(Saved entries)
◆ ◆ ◆ ◆ ◆ ◆ ◆

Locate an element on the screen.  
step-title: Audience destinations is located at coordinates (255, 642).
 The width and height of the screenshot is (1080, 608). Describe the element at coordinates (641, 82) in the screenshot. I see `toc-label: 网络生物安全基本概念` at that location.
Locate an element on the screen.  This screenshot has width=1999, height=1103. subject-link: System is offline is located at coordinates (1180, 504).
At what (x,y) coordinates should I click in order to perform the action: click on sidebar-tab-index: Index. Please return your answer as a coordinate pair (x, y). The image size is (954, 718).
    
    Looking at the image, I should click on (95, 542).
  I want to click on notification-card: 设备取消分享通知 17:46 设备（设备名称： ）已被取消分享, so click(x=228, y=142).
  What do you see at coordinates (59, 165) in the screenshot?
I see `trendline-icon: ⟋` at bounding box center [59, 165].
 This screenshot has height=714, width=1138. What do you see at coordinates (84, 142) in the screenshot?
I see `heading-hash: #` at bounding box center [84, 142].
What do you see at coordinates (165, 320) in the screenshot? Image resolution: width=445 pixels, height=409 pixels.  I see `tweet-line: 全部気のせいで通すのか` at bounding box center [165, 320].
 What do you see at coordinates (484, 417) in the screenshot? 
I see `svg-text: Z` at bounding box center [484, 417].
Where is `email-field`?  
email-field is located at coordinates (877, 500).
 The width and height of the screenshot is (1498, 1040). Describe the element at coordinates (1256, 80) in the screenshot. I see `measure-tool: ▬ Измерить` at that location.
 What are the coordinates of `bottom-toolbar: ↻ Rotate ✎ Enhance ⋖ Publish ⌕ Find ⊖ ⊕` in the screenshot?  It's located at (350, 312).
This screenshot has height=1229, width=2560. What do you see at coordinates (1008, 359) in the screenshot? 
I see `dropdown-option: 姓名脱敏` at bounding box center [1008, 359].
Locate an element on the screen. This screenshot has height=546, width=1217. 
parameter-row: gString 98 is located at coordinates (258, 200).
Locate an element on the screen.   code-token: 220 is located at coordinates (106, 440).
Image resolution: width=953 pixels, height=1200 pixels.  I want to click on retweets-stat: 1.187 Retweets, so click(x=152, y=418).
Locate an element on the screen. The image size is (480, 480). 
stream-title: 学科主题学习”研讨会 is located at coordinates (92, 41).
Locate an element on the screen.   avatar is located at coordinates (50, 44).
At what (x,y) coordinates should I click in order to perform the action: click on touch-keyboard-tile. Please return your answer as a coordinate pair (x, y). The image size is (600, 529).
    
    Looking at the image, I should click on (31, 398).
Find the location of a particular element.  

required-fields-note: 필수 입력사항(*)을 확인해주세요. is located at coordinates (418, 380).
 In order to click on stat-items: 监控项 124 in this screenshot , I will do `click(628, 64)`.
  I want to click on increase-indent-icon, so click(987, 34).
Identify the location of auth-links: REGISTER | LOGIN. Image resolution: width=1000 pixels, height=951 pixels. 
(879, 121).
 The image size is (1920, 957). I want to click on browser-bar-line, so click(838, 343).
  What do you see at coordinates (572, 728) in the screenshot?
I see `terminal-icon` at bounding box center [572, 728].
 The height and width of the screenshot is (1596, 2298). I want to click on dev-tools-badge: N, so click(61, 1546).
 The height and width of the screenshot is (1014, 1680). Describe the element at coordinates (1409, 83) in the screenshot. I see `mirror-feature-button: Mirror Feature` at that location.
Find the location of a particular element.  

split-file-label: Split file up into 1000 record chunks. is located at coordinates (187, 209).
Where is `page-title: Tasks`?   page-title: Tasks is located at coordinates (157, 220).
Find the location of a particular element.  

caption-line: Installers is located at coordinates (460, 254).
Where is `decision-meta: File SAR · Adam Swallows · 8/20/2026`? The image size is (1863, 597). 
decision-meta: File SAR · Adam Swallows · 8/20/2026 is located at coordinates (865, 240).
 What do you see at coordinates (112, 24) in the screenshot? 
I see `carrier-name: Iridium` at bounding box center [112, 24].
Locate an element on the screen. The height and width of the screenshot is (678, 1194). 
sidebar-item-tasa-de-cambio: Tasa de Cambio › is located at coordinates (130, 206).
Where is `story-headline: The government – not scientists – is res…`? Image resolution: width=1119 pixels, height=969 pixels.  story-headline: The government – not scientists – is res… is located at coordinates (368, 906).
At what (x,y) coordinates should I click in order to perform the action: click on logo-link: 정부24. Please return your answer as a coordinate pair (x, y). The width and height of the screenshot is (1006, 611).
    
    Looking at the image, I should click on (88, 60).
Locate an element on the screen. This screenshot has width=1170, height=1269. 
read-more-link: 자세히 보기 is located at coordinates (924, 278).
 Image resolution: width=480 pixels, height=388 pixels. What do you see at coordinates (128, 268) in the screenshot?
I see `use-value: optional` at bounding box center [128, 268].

◆ ◆ ◆ ◆ ◆ ◆ ◆

## [DIRECTIONS]
Render the lines from the one containing "What are the" through the one containing "coordinates (50, 44).", both included, as a Markdown table with columns No. and Line, leaving out blank lines.

## [ANSWER SPACE]
| No. | Line |
|---|---|
| 1 |  What are the coordinates of `bottom-toolbar: ↻ Rotate ✎ Enhance ⋖ Publish ⌕ Find ⊖ ⊕` in the screenshot?  It's located at (350, 312). |
| 2 | This screenshot has height=1229, width=2560. What do you see at coordinates (1008, 359) in the screenshot?  |
| 3 | I see `dropdown-option: 姓名脱敏` at bounding box center [1008, 359]. |
| 4 | Locate an element on the screen. This screenshot has height=546, width=1217.  |
| 5 | parameter-row: gString 98 is located at coordinates (258, 200). |
| 6 | Locate an element on the screen.   code-token: 220 is located at coordinates (106, 440). |
| 7 | Image resolution: width=953 pixels, height=1200 pixels.  I want to click on retweets-stat: 1.187 Retweets, so click(x=152, y=418). |
| 8 | Locate an element on the screen. The image size is (480, 480).  |
| 9 | stream-title: 学科主题学习”研讨会 is located at coordinates (92, 41). |
| 10 | Locate an element on the screen.   avatar is located at coordinates (50, 44). |